• Objective: How many lines of the material contain the word "button"? Reply with the number alone.

*****

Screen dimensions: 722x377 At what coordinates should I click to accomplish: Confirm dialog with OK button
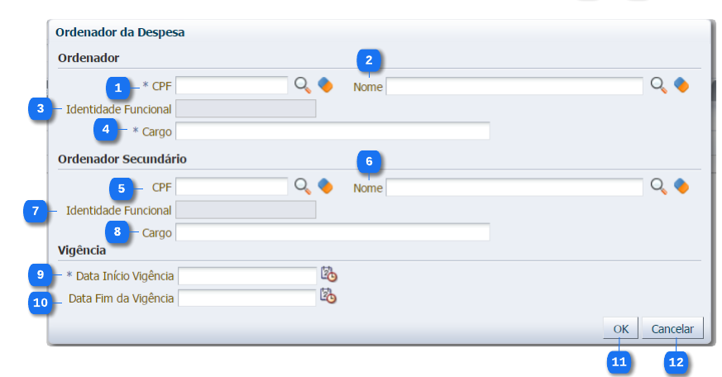click(x=620, y=329)

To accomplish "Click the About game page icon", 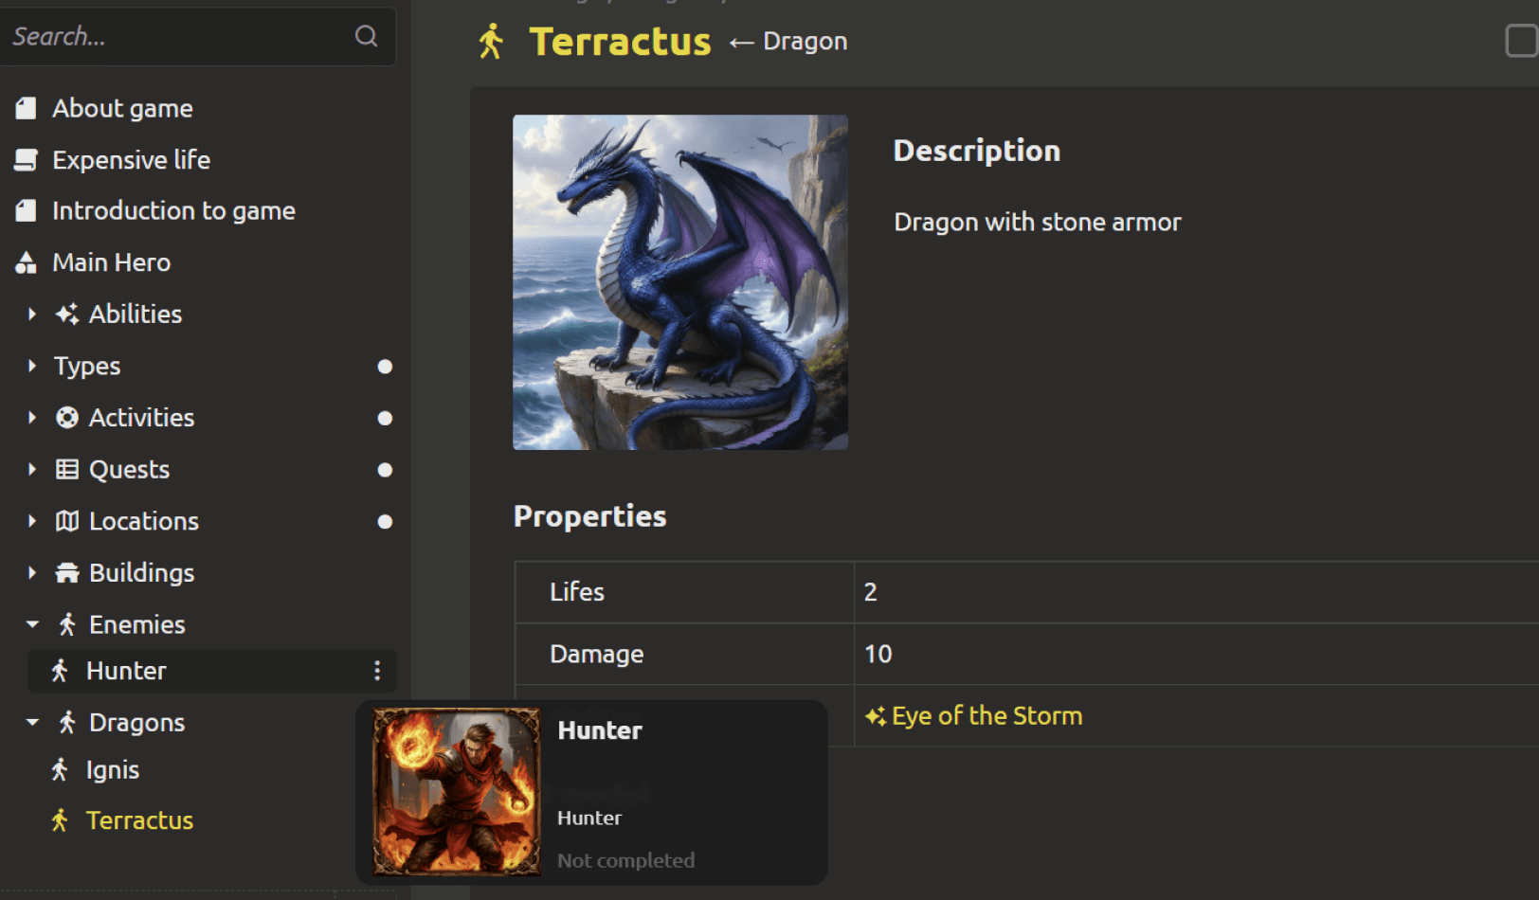I will tap(27, 109).

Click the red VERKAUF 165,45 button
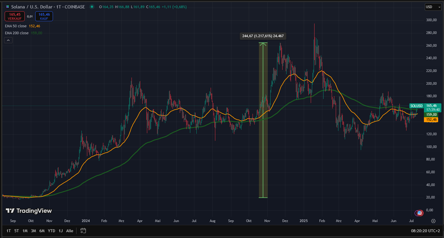(15, 16)
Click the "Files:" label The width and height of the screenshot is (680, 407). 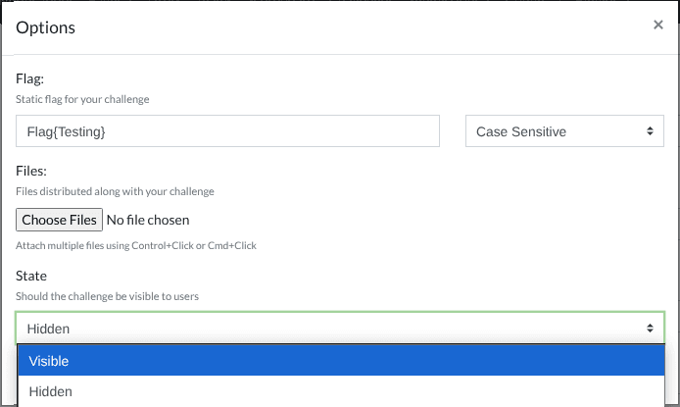click(32, 170)
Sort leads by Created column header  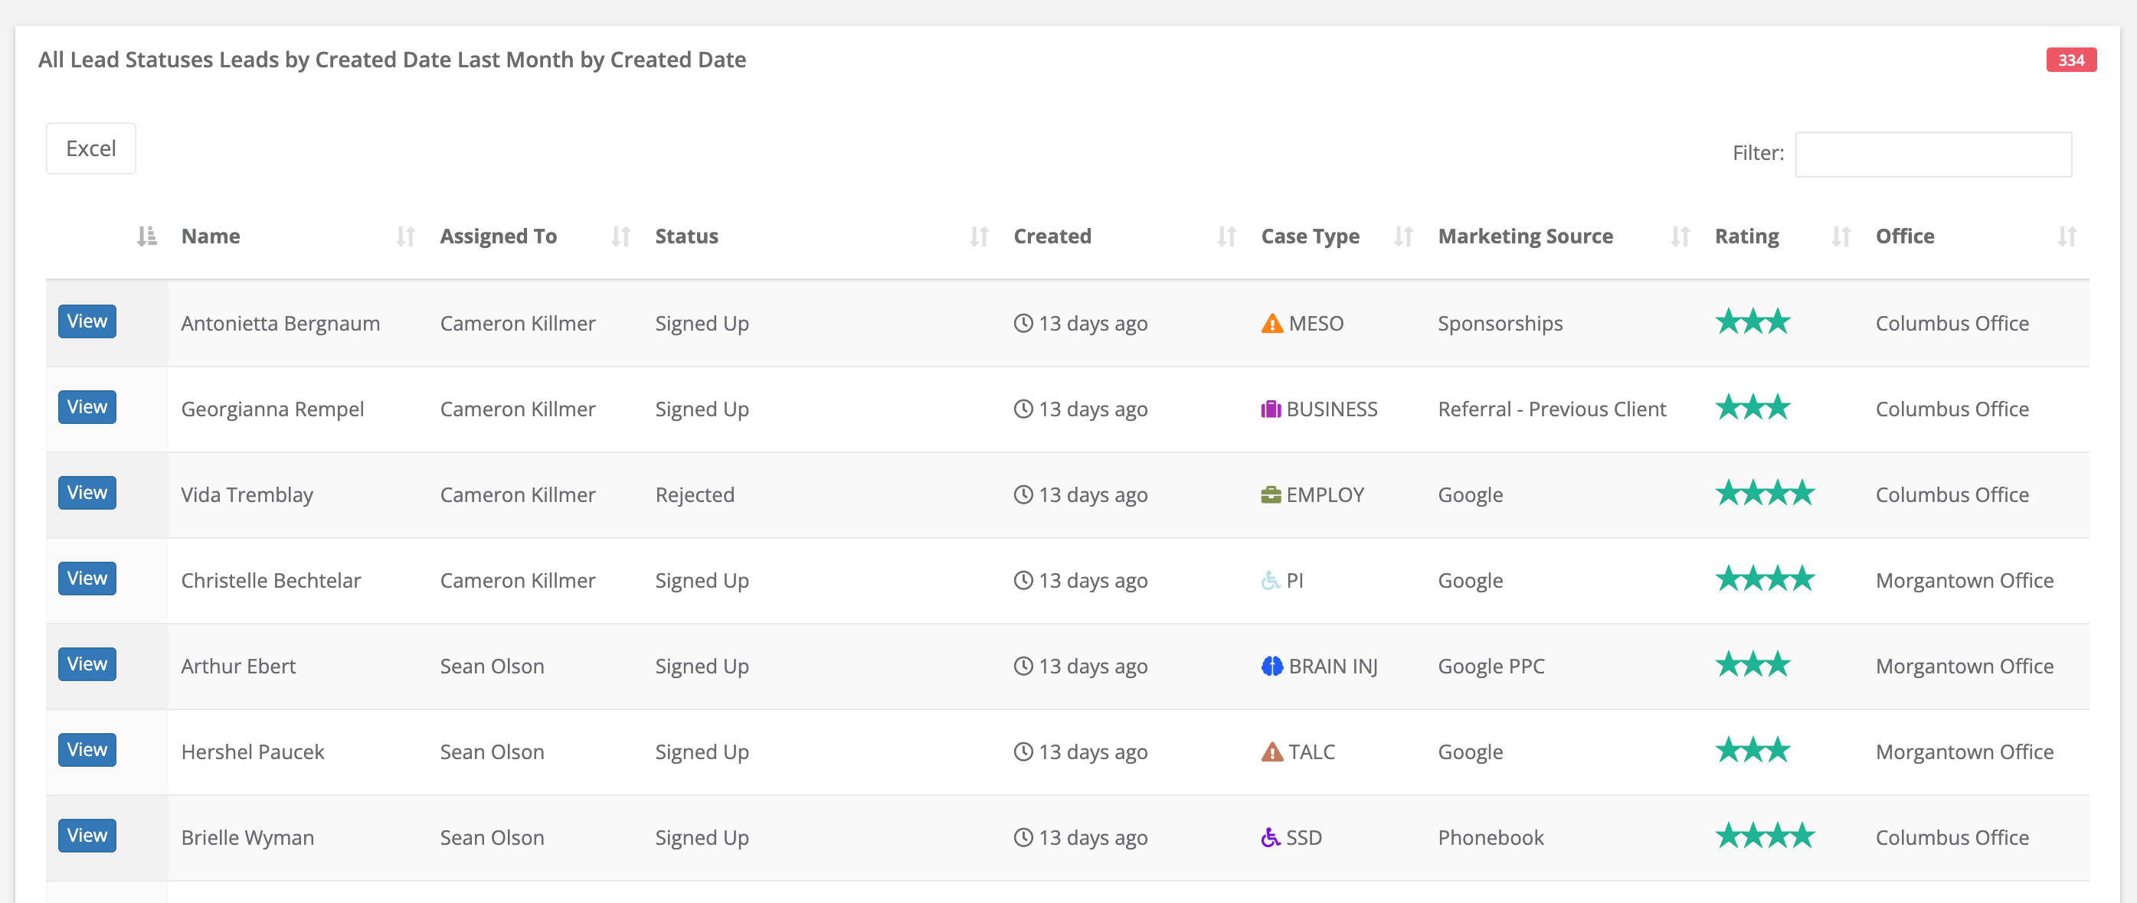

*****

• Solution for this task: 2